## Text zur Analyse
Heute nehmen Soldaten in der Schweiz ihre Waffe nach Hause, sei es die Pistole oder das Sturmgewehr. Auch nach Beendigung des obligatorischen Militärdienstes behalten viele Wehrpflichtige ihre Waffe.

Dies sollte aufgehoben werden. Die Pistole und das Gewehr müssten von Soldaten wie in anderen Ländern nicht mehr nach Hause mitgenommen werden.

Je leichter der Zugang zu Waffen, desto größer das Risiko für Missbrauch, Gewalt und tragische Eskalationen. Zur Gewaltprävention gehört nicht nur ein schärferes Waffenrecht, sondern auch eine sachgerechte Erziehung. In den ersten Lebensjahren, im kulturellen Umfeld entwickeln sich Charakter und Gesinnung des Menschen. Gewalttätigkeit wird dem Kind nicht in die Wiege gelegt, ist nicht genetisch verankert (6, 7).

## Vorliegende Zeilen
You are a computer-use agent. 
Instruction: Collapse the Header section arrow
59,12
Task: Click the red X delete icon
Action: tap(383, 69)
---
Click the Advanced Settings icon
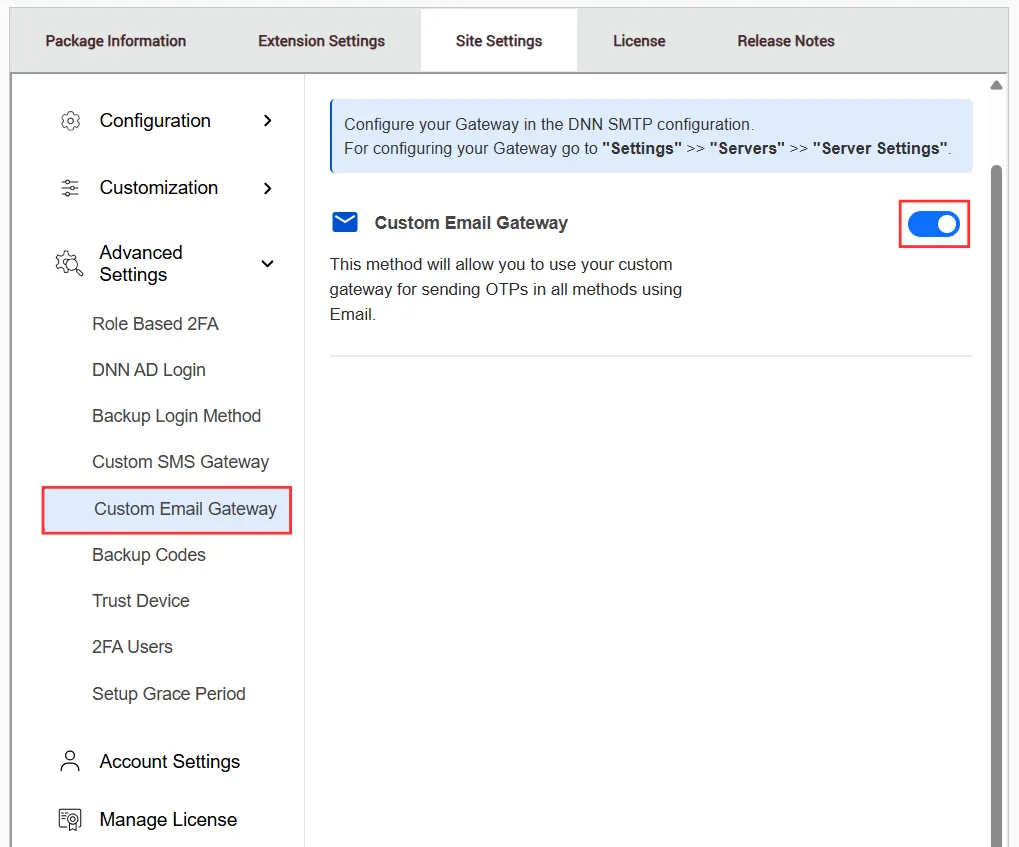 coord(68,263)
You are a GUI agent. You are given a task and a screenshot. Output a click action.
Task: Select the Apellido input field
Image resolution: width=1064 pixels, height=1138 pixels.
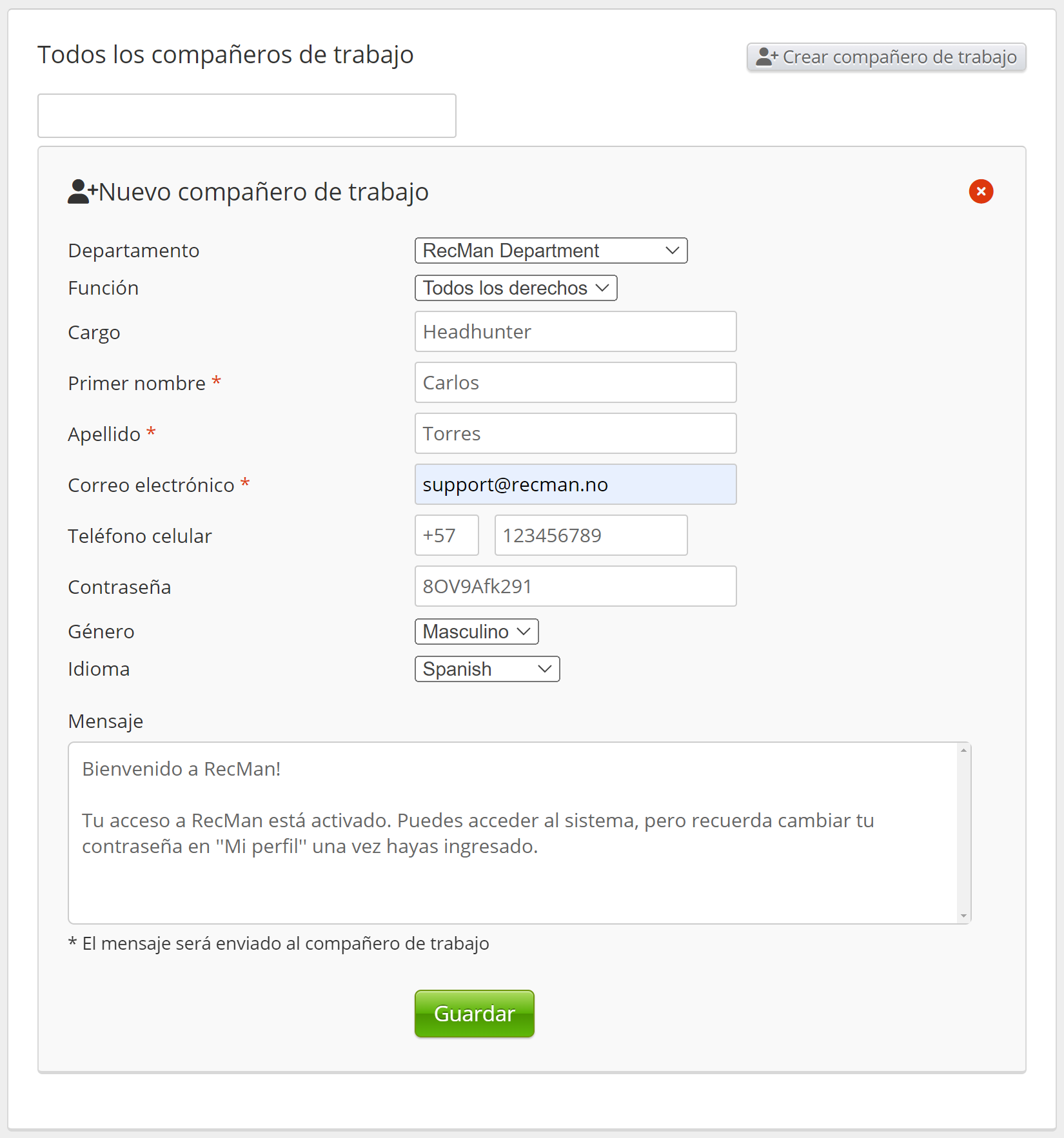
* * *
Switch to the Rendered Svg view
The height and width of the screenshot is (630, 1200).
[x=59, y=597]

## Arbeitsanweisung
Greife den Text über die Waffen Schweizer Soldaten und die Gewaltprävention wieder auf und setze ihn im Anschluss an seinen letzten Satz fort.

## Ausgabe
Zu viele Feuerwaffen in der Schweiz

Das Schweizer Waffengesetz gilt als sehr liberal, da sich jeder Mensch über 18, der nicht straffällig geworden ist, beispielsweise ein Jagdgewehr kaufen kann. In einer Studie von 2018 der Genfer Nichtregierungsorganisation Small Arms Survey befanden sich damals in der Schweiz schätzungsweise etwa 2,3 Millionen Waffen in privaten Händen. Damit hatte die Schweiz in Bezug auf die Waffendichte eine der höchsten Raten unter den westlichen Ländern (8).

In rund 39 Prozent der Fälle wurde bei Suiziden eine Armeewaffe eingesetzt

Eine Ärztin und Psychotherapeutin war in ihrem Beruf mit tragischen Fällen von Suizid mit Schusswaffen konfrontiert. Sie sagte mir:

„Männer, die sich umbringen wollen, sind gefährdet, wenn sie Zugriff auf eine Pistole oder ein Gewehr haben. Wäre eine Pistole oder ein Gewehr nicht da gewesen wäre, hätten sie überlebt.“

Laut einer Studie von 2018 wurde bei den Suiziden von 2000 bis 2010 in der Schweiz in rund 39 Prozent der Fälle eine Armeewaffe eingesetzt.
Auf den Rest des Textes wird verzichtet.